Secondly, you need to prepare your personnel to handle the major styles of negotiation. No matter what your preference is in negotiating approaches, your team is going to encounter a gambit of styles and will only succeed if they can shift easily from one style to another. I would suggest you select three differing books for this part of your training. One, of course, would present the most popular approach, collaborative negotiations. The second would be a counter that advocates competitive bargaining as a style. Lastly, I would recommend a book centered on positional bargaining since many negotiating arenas, for example, traditional labor negotiations, still use that approach as standard operating practice.

Finally, to really prepare your team you will need to select a basic skills book that will give them more on the fundamentals of the process, definitions of terms and some structure for planning for each of the steps, tactics and strategies they will encounter and learn to employ themselves. To round this program out, I would select a book focused on your team’s special area. Add a book on gender negotiations as insightful and truly useful to both men and women. If your group is involved in global negotiations or even if it is not, something dealing with cross-cultural negotiating would be of great value.
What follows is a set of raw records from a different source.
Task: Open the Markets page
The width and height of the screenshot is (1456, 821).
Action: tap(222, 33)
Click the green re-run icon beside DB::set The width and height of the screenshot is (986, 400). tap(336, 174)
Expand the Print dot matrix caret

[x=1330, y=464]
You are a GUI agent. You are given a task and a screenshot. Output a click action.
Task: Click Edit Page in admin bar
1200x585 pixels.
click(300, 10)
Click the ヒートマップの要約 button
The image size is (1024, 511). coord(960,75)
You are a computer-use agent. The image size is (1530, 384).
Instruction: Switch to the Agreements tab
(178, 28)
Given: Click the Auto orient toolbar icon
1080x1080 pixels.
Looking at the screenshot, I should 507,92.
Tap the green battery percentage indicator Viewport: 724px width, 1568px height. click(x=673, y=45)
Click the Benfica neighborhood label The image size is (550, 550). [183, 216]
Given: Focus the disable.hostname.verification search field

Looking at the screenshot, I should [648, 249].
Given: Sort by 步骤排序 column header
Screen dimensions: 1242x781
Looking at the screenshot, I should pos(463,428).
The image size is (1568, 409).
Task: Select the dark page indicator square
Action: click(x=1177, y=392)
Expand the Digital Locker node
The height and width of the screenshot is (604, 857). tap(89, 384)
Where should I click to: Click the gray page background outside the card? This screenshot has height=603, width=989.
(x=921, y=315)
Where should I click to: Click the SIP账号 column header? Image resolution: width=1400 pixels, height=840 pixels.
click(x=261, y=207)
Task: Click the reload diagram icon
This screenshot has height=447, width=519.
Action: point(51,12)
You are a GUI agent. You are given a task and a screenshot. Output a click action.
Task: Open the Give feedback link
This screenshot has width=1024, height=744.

I am confident you will find what you need in the new book review section of the Subject Index. We have selected only top works for review.

At some point, you might wish to consider three last suggestions to strengthen your program. A good solid “generalist” in negotiations, operating as a facilitator, could pay significant dividends in refining your personnel’s thoughts in a day or so at the end of your reading program. You should consider getting your people to negotiate something, no matter how small, every week and report back on the experience throughout the program. Negotiations is truly one of those areas that one learns best by doing.

Lastly, of course, get your people regularly reading the best of current thinking on negotiations in this magazine and other resources on the web or the newsstand.